Objectives: Castleman disease (CD) is a very rare B-cell lymphoproliferative disorder marked by the abnormal enlargement of lymph node tissue. It can present as either unicentric (UCD) or multicentric, with the former often appearing in intrathoracic regions, although its presence within the lungs is uncommon.

Methods: We report the case of a 42-year-old woman who underwent resection of an 11 cm intrapulmonary UCD. Additionally, we conducted a systematic review of the demographics, clinical presentation, diagnosis, and treatment approaches for intrapulmonary UCD.

Results: Our review identified 35 documented cases of intrapulmonary UCD, including our case. The average age was 34 years, with a female predominance of 57.7%. Tumor sizes ranged from 1.5 to 11 cm, with our case being the largest. Of the 24 cases with reported anamnesis, 58.3% were asymptomatic, while 41.7% had nonspecific symptoms such as cough, chest pain, or fever (as in our case). Histological analysis was available for 24 cases, with 83.3% identified as the hyaline vascular type. Biopsies through small needle aspiration or fresh-frozen samples failed in all attempts, requiring resection for diagnosis and treatment. Due to high vascularity, delicate location, and lack of diagnosis, lobectomy or pneumonectomy was performed in 45.7% of cases. Among the 11 cases with reported follow-up, no disease recurrence was observed over an average of 3 years.

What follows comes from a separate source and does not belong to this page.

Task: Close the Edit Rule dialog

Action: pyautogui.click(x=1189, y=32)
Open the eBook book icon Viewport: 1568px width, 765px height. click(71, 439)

Conclusion: Our systematic review highlights the rarity of UCD in the lungs. The demographics of intrapulmonary UCD align with the general disease profile. Surgical removal is crucial for both diagnosis and treatment. The significant vascularity and pulmonary location of these tumors present challenges, requiring pre-operative awareness and precautions.

Keywords: Castleman disease; Disorder; Intrapulmonary castleman disease; Lymph node tissue; Thoracic surgery; Unicentric castleman disease.

Fig. (1)

CT scan of the Unicentric Castleman tumor A) hemi-encircling the left upper lobe bronchus in coronal view, B) the inflow into the upper- and lower pulmonary vein in coronal view, C) the attachment and nutritive branch from the pars interlobaris of the pulmonary artery in axial view, D) the broad attachment in the bifurcation of the upper and lower lobe bronchus in axial view, E) the location with neighboring vessels and bronchi in sagittal view. F) PET-CT scan showing slight metabolic activity in the tumor.

Fig. (2)

Unicentric castleman tumor during robotic assisted thoracic surgery A) view on interlobar fissure, B) resection from upper lobe, C) resection from lower lobe, D) resecting branches draining into the lower lobe veins, E) view on the pars interlobaris of the pulmonary artery in the opened interlobar fissure. F) Resected histological specimen.

Fig. (3)

Histological slides of the resected unicentric Castleman tumor of the hyaline vascular type: A) overview (HE x40), B) a typical hyalinized vessel radially penetrating the germinal center (lollipop sign) (HE x100), C) lymphoid follicles with atrophic germinal centers showing proliferation of follicular dendritic cells (HE x100).

Fig. (4)

PRISMA diagram investigating resources on unicentric Castleman disease. A total of 318 articles were retrieved from PubMed. During the initial screening process, 237 articles which did not meet the inclusion criteria were excluded, leaving 81 articles included. A second screening process resulted in 11 and 44 articles being excluded, leaving 26 full length articles. During the final phase of evaluation, a total of four extra articles were discovered from reference lists and Google Scholar, resulting in 30 pulmonary UCD articles and 34 cases.